### Records to use
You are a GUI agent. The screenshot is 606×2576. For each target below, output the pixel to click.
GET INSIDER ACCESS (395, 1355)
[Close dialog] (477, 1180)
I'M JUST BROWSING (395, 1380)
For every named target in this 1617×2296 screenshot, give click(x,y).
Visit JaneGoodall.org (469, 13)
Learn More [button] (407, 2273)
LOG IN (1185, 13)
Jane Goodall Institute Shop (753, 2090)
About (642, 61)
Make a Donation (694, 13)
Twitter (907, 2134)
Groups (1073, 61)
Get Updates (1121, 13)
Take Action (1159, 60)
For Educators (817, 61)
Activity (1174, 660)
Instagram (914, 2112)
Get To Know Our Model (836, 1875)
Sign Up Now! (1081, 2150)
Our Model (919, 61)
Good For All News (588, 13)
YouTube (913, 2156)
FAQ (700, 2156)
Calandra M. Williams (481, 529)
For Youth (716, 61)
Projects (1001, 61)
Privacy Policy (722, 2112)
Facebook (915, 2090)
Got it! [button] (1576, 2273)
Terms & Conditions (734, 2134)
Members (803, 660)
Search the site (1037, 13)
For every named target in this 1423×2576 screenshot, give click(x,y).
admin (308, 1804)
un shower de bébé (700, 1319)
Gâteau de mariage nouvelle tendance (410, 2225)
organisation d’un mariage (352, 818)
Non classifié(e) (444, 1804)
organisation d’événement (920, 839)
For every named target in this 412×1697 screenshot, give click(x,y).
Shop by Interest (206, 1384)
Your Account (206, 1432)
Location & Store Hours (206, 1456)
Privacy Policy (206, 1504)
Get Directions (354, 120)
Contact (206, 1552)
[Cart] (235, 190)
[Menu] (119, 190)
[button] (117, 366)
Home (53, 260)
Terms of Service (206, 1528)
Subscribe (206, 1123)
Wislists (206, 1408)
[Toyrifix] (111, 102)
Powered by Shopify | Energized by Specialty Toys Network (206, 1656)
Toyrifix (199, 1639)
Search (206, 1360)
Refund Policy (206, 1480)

### Task to complete
The assignment is to restate, word for word, each line from the one containing "admin (308, 1804)" through the final line of the material above.

### Exercise output
admin (308, 1804)
un shower de bébé (700, 1319)
Gâteau de mariage nouvelle tendance (410, 2225)
organisation d’un mariage (352, 818)
Non classifié(e) (444, 1804)
organisation d’événement (920, 839)
For every named target in this 412×1697 screenshot, give click(x,y).
Shop by Interest (206, 1384)
Your Account (206, 1432)
Location & Store Hours (206, 1456)
Privacy Policy (206, 1504)
Get Directions (354, 120)
Contact (206, 1552)
[Cart] (235, 190)
[Menu] (119, 190)
[button] (117, 366)
Home (53, 260)
Terms of Service (206, 1528)
Subscribe (206, 1123)
Wislists (206, 1408)
[Toyrifix] (111, 102)
Powered by Shopify | Energized by Specialty Toys Network (206, 1656)
Toyrifix (199, 1639)
Search (206, 1360)
Refund Policy (206, 1480)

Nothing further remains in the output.